URL2MDA
A fast tool to convert any website into LLM and AI Agent ready markdown data (MAGI markdown), with enhanced extraction for sites like Reddit, Twitter, and GitHub.
Usage Examples
Using curl:
$ curl 'https://url2mda.sno.ai/?url=https://example.com'
Using TypeScript (fetch):
import fetch from 'node-fetch'; // Or use browser fetch
const apiUrl = 'https://url2mda.sno.ai';
const targetUrl = 'https://www.youtube.com/watch?v=dQw4w9WgXcQ'; // Example YouTube URL
async function getMarkdown() {
try {
const fetchUrl = apiUrl + '?url=' + encodeURIComponent(targetUrl);
const response = await fetch(fetchUrl);
if (!response.ok) {
throw new Error('HTTP error! status: ' + response.status);
}
const markdown = await response.text();
console.log(markdown);
} catch (error) {
console.error('Error fetching markdown:', error);
}
}
getMarkdown();
Using Python (requests):
import requests
import urllib.parse
api_url = 'https://url2mda.sno.ai'
target_url = 'https://github.com/openai/gpt-3' # Example GitHub URL
params = {'url': target_url}
try:
response = requests.get(api_url, params=params)

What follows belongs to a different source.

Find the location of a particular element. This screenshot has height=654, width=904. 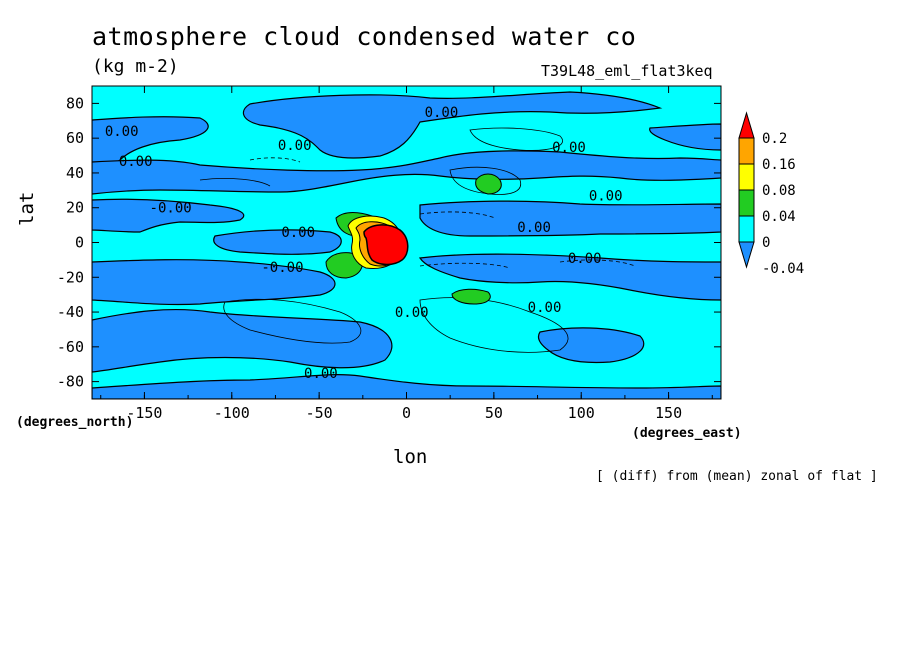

response.raise_for_status() # Raise exception for bad status codes
markdown = response.text
print(markdown)
except requests.exceptions.RequestException as e:
print(f"Error fetching markdown: {e}")
Parameters
Required:
url
(string): The website URL to convert.
Optional:
-
subpages
(boolean, default:false
): Attempts to crawl and return markdown for up to 10 linked subpages found on the provided URL. When using text response format, all subpages will be combined into a single document with sections.# Example (curl) $ curl 'https://url2mda.sno.ai/?url=https://example.com/blog&subpages=true'
-
llmFilter
(boolean, default:false
): Processes the extracted markdown through an LLM to filter out boilerplate, ads, and other non-essential content.# Example (curl) $ curl 'https://url2mda.sno.ai/?url=https://example.com&llmFilter=true'
Response Types
- Default: Returns plain text markdown (
Content-Type: text/plain
).- With
subpages=true
: Returns a single combined document with sections for each subpage.
- With
- Use
Content-Type: application/json
header for JSON response.- For single page: Returns a JSON object with the URL and markdown content.
- With
subpages=true
: Returns a JSON array where each object represents a page.